April 25, 2008 By: Nick Keenan Category: In a Perfect World, Teachable Moments

Way to go, Chris, Kris, and Tony. For those of you that haven’t read the web-only companion article to this week’s “side of Lance Baker” on the cover of TimeOut Chicago this week on making it as an actor, it’s a nice little piece on the central question on what seems like everyone’s mind as the NEA is flushed and the government gets out out of the philanthropy business – Do we deserve to get paid for this work? And even if so, who should make it a priority to do the paying – the audience, the society, or ourselves? As much as I’d love to lament the alarming reduction in local, state and federal funding for the arts, it’s becoming more and more apparent that it’s time to solve the problem of funding our work on our own. Grants are drying up due to some pretty hostile mismanagement – social sabotage, really – on the state and federal levels of government. When the tide turns back for government funding of social projects (and it will), I think we can all agree that poverty, funding for health care, relief work, and education – all of which are equally being shafted now – should be bigger social priorities than the arts. The arts need to thrive just the same, though – and that means a certain level of inventive thriftiness with our time and money.

It all gets demoralizing, though. I’m teaching some middle schoolers this week and we’re doing – of all things – a play called “30 reasons not to be in a play.” It’s unfortunately not all that ironic a title. Being in the play means rehearsal, and focus from the cast of 30 and tech crew of 8 while in a dark cafeteria watching other kids play outside in gorgeous weather. It means convincing often incredibly inflexible parents to cancel any number of poorly-scheduled piano lessons and dance lessons and baseball and soccer and errands. How can a seventh grader ask their parents to prioritize a school play when the parents don’t value the experience? It means remembering lines and overcoming awkwardness and shame to find… more awkwardness and shame and the very occasional moment of inspiration. It means being in the wrong place and not knowing what you’re doing… and doing that with absolute confidence. It means not texting your friends or checking your facebook account for nearly two hours most afternoons.

Between the parents and the teachers’ scheduling conflicts and the priorities and the dwindling resources of the school, it’s not surprising that children of this age are in a constant state of freakout. The kids are in an ideological warzone – I guess I was too, back at that age – and they haven’t been equipped to navigate it. This is why real change takes generations, not years. These kids are developing in a time of radical and chaotic change, and that will have as many crazy effects on them as the sixties had on the baby boomers.

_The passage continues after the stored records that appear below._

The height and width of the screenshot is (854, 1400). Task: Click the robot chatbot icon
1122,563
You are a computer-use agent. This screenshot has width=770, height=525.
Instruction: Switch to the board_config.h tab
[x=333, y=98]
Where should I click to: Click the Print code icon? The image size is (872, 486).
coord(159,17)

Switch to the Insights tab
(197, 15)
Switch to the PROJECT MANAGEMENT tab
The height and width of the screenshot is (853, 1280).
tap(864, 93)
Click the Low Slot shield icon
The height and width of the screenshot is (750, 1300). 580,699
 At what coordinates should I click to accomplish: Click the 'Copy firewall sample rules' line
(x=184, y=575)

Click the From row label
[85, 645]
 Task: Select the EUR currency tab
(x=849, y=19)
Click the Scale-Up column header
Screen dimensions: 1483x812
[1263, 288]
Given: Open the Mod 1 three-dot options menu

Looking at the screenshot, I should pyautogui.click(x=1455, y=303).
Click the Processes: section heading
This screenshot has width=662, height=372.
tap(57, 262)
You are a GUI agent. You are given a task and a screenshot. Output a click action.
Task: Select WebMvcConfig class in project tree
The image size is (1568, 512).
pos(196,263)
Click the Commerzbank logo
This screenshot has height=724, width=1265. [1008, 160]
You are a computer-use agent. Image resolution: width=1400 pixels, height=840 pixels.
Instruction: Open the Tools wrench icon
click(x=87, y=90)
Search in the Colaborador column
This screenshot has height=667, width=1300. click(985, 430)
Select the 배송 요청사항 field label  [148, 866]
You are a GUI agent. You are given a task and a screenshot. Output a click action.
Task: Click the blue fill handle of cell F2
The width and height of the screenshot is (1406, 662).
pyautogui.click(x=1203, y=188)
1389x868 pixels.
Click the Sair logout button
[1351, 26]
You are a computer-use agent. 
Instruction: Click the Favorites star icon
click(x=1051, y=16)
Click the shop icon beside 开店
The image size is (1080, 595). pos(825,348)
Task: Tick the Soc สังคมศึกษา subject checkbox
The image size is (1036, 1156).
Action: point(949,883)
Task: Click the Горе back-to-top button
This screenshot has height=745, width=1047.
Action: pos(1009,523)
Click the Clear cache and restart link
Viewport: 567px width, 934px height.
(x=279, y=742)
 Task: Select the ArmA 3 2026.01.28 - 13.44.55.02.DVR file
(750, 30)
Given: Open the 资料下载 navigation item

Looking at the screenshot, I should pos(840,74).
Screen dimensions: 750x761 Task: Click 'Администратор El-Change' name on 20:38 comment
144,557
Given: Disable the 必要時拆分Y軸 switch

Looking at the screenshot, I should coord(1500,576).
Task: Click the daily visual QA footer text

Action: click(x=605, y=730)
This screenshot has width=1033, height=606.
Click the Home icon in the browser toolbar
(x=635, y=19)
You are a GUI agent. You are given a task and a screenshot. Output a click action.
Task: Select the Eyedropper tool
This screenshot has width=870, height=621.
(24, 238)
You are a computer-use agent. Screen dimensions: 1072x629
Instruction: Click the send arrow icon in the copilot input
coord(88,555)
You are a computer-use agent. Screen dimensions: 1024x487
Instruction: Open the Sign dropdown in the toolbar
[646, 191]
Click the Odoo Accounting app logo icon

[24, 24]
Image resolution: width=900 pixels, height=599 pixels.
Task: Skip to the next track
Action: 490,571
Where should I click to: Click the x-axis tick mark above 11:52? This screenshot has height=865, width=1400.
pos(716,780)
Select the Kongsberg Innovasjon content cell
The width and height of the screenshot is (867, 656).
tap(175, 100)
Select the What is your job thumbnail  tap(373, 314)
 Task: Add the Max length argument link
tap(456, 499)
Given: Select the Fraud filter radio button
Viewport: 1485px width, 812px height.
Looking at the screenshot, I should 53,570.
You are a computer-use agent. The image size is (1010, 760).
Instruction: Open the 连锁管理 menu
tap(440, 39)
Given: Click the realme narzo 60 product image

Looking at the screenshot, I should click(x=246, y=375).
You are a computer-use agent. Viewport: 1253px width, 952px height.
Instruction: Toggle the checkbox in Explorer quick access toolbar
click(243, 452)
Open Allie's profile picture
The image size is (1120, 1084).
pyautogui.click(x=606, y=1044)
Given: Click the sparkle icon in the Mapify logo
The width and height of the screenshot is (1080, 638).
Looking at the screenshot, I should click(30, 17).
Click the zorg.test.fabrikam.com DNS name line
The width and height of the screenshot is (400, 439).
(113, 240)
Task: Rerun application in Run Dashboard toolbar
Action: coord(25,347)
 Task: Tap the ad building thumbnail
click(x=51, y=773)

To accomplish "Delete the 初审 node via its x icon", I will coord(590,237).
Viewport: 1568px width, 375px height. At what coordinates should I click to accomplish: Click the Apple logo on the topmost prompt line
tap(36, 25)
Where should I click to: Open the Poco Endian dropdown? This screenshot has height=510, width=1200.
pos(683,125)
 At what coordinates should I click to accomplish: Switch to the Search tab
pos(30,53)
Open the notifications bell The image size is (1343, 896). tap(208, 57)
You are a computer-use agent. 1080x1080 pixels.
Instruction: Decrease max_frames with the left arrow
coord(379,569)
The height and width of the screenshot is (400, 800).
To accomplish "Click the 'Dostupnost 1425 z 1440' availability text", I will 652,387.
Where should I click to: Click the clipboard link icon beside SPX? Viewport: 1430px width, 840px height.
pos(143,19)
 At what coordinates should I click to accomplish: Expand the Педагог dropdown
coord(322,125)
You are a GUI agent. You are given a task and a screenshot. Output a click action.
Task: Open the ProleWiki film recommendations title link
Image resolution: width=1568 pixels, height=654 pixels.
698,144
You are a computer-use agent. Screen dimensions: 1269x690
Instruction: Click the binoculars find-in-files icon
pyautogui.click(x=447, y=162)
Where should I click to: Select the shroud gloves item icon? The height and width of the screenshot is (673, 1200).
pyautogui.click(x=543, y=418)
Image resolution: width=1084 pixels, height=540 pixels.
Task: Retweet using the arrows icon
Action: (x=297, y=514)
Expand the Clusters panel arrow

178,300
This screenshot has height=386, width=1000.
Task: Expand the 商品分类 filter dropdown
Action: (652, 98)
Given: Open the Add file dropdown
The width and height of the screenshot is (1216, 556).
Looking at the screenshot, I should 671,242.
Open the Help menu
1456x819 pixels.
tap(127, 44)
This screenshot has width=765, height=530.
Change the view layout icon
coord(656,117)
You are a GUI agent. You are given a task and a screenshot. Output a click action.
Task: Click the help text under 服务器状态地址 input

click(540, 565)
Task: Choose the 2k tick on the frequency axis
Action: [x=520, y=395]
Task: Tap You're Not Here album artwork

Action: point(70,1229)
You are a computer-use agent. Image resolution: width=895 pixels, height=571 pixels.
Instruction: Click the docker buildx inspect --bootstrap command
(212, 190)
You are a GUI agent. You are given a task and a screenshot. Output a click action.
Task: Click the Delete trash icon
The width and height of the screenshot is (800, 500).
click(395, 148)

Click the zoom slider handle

I thought I was going to have more to say about the Europe / America contrast, but the middle school experience has boiled all of that exploration and soul searching to a central zit-on-the-nose problem: I am an American, and like many Americans, I don’t regularly practice the enjoyment of life. You know, really savoring it. I think I have it, and I pursue that enjoyment, but then life becomes about the pursuit of a bigger happiness, not the happiness we already have available to us: Walking. Eating. Sleeping. Playing. American lives are built to limit, compartmentalize, and focus the time we spend doing these things – in the name of pursuing more time and resources to enjoy these things securely. We teach our children to constantly pursue a bigger better tomorrow and we pack their lives with enriching activities when it’s really the today that needs to be improved and enjoyed. It’s just a backwards logic, and I’ve noticed it in myself rather alarmingly. I always need to walk a bit faster, eat a bit faster, and experience more and more, to the point where I’m not really experiencing anything but panic, anxiety and adrenaline. In theater, I find that human pace again, the easy heartbeat.

Maybe all this aggressive model-building and value-hunting for the future of our theater just feeds the wrong beast, and the secret to creating a new, vital theatrical audience is to follow the lead of a group like the The Heart of Gold. I think I’ve mentioned the HoG here before, and I certainly have over on the New Leaf blog: it’s a Chicago arts commune with weekly performances and quite literally a HIVE of artists and fans that come back weekly for art of all shapes and sizes. Artist and audience mix here – one night you’ll put up your work in the gallery, the next night you’ll see what your friends are doing with that puppet show. Oh, and they throw a lot of potlucks. It’s not a crowd growing like wildfire – it’s more insular and low-profile, with a small audience that grows slowly, person by person. But the people that go become regulars, thus supporting the art over the long term.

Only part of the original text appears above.